> _PROBLEM DETAILS_
Starting at the line that contains "You are a GUI" and ending at the line that contains "tap(1156, 175)", write out only those lines again, requests included. Scale every coordinate in the answers by 1.95, rounding to whole numbers with halves rounded up.

> _RAW DATA_
<<<<

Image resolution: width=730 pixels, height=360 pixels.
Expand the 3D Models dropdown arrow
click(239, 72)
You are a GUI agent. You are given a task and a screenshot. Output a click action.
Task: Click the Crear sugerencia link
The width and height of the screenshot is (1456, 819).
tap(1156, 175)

>>>>
<<<<

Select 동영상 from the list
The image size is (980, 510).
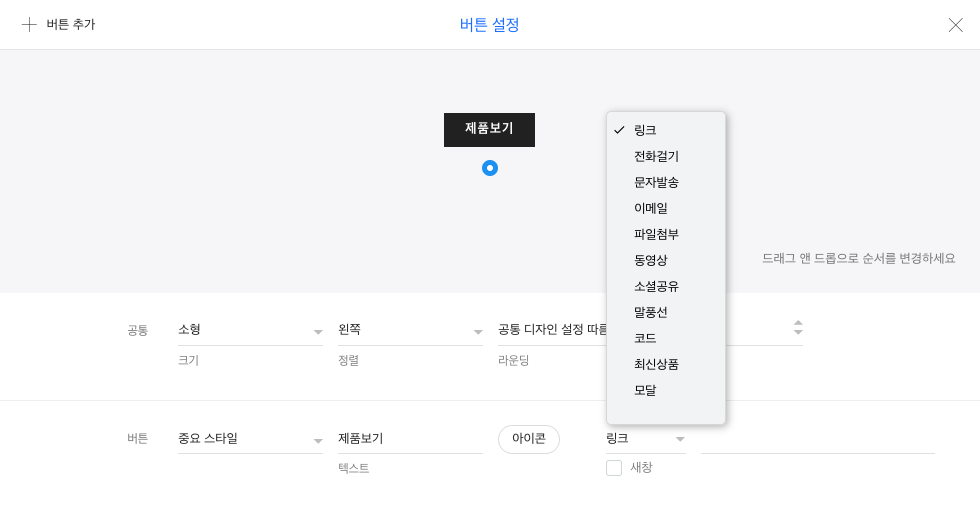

>>>>

> _WORKED SOLUTION_
You are a GUI agent. You are given a task and a screenshot. Output a click action.
Task: Click the Crear sugerencia link
The width and height of the screenshot is (1456, 819).
tap(2254, 341)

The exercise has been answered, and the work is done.